EXERCISE | Without skipping anything, print all of the data exactly.

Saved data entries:

┄┄┄┄┄┄┄┄┄┄┄┄┄┄┄┄┄┄┄┄

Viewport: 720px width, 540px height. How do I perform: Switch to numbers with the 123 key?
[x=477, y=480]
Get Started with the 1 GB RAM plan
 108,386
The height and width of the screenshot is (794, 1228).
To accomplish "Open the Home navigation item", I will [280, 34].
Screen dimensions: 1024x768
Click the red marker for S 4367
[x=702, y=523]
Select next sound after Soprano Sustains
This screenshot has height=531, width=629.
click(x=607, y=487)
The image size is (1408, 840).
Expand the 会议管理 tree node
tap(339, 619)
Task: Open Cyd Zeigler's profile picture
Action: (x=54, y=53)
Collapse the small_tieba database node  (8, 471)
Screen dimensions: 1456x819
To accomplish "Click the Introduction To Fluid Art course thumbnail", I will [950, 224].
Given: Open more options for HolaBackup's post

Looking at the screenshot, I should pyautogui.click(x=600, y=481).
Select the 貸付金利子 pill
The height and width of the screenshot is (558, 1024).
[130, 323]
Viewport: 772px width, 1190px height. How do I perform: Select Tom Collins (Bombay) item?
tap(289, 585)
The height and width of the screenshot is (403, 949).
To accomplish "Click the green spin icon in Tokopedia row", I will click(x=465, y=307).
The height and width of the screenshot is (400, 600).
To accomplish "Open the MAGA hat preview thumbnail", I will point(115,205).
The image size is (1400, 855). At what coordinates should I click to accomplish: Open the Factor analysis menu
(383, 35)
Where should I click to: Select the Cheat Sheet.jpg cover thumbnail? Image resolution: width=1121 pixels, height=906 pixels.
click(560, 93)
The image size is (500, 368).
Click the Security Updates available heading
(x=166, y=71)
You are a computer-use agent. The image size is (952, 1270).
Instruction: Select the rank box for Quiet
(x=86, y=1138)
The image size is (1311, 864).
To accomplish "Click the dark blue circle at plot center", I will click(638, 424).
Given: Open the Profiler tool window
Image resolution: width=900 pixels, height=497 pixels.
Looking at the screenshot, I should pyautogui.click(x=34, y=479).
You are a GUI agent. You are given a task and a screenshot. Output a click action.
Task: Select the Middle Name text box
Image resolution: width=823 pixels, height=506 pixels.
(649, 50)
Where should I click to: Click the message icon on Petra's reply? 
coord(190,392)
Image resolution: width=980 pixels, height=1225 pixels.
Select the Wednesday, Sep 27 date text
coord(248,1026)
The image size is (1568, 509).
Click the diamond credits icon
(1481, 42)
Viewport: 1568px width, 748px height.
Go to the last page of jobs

┄┄┄┄┄┄┄┄┄┄┄┄┄┄┄┄┄┄┄┄

WRITTEN REPLY |
Viewport: 720px width, 540px height. How do I perform: Switch to numbers with the 123 key?
[x=477, y=480]
Get Started with the 1 GB RAM plan
 108,386
The height and width of the screenshot is (794, 1228).
To accomplish "Open the Home navigation item", I will [280, 34].
Screen dimensions: 1024x768
Click the red marker for S 4367
[x=702, y=523]
Select next sound after Soprano Sustains
This screenshot has height=531, width=629.
click(x=607, y=487)
The image size is (1408, 840).
Expand the 会议管理 tree node
tap(339, 619)
Task: Open Cyd Zeigler's profile picture
Action: (x=54, y=53)
Collapse the small_tieba database node  (8, 471)
Screen dimensions: 1456x819
To accomplish "Click the Introduction To Fluid Art course thumbnail", I will [950, 224].
Given: Open more options for HolaBackup's post

Looking at the screenshot, I should pyautogui.click(x=600, y=481).
Select the 貸付金利子 pill
The height and width of the screenshot is (558, 1024).
[130, 323]
Viewport: 772px width, 1190px height. How do I perform: Select Tom Collins (Bombay) item?
tap(289, 585)
The height and width of the screenshot is (403, 949).
To accomplish "Click the green spin icon in Tokopedia row", I will click(x=465, y=307).
The height and width of the screenshot is (400, 600).
To accomplish "Open the MAGA hat preview thumbnail", I will point(115,205).
The image size is (1400, 855). At what coordinates should I click to accomplish: Open the Factor analysis menu
(383, 35)
Where should I click to: Select the Cheat Sheet.jpg cover thumbnail? Image resolution: width=1121 pixels, height=906 pixels.
click(560, 93)
The image size is (500, 368).
Click the Security Updates available heading
(x=166, y=71)
You are a computer-use agent. The image size is (952, 1270).
Instruction: Select the rank box for Quiet
(x=86, y=1138)
The image size is (1311, 864).
To accomplish "Click the dark blue circle at plot center", I will click(638, 424).
Given: Open the Profiler tool window
Image resolution: width=900 pixels, height=497 pixels.
Looking at the screenshot, I should pyautogui.click(x=34, y=479).
You are a GUI agent. You are given a task and a screenshot. Output a click action.
Task: Select the Middle Name text box
Image resolution: width=823 pixels, height=506 pixels.
(649, 50)
Where should I click to: Click the message icon on Petra's reply? 
coord(190,392)
Image resolution: width=980 pixels, height=1225 pixels.
Select the Wednesday, Sep 27 date text
coord(248,1026)
The image size is (1568, 509).
Click the diamond credits icon
(1481, 42)
Viewport: 1568px width, 748px height.
Go to the last page of jobs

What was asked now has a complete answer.